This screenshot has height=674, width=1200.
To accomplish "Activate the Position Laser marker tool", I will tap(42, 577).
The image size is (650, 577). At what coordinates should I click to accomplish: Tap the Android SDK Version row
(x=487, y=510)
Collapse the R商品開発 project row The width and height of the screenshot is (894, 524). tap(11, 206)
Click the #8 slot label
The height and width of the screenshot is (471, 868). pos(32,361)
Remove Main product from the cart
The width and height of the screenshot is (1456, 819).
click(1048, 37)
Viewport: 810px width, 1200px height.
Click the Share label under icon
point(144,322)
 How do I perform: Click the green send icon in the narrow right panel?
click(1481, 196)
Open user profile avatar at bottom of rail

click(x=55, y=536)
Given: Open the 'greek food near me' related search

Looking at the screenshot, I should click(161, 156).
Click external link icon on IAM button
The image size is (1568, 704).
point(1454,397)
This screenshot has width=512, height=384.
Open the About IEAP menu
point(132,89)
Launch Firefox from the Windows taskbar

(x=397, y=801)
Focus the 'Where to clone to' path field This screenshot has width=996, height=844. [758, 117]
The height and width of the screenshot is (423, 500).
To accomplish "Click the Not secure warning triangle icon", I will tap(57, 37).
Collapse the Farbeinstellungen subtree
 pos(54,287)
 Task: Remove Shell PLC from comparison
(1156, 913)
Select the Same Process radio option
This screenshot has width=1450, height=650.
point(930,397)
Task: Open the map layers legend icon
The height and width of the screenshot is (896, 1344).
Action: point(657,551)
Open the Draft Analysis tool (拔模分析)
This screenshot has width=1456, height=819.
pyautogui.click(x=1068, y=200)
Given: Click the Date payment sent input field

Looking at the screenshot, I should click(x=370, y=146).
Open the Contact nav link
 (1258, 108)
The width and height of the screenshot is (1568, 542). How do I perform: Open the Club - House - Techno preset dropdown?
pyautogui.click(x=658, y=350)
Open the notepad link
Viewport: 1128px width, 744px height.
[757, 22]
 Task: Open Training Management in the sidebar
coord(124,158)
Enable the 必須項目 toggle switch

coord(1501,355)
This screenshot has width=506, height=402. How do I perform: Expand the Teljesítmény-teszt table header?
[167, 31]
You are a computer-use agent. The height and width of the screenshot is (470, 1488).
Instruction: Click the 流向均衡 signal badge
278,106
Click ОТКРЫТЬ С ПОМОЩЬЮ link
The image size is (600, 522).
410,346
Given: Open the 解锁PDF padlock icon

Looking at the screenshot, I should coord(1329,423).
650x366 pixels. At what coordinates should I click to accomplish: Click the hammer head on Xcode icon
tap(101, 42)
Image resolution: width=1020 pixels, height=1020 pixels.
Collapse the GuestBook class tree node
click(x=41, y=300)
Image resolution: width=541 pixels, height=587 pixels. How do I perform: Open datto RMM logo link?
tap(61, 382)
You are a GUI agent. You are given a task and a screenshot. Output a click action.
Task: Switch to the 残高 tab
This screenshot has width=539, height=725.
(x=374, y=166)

-------

From the listing above, return every line that contains the word "Viewport", matching case exactly.

Viewport: 810px width, 1200px height.
Viewport: 1128px width, 744px height.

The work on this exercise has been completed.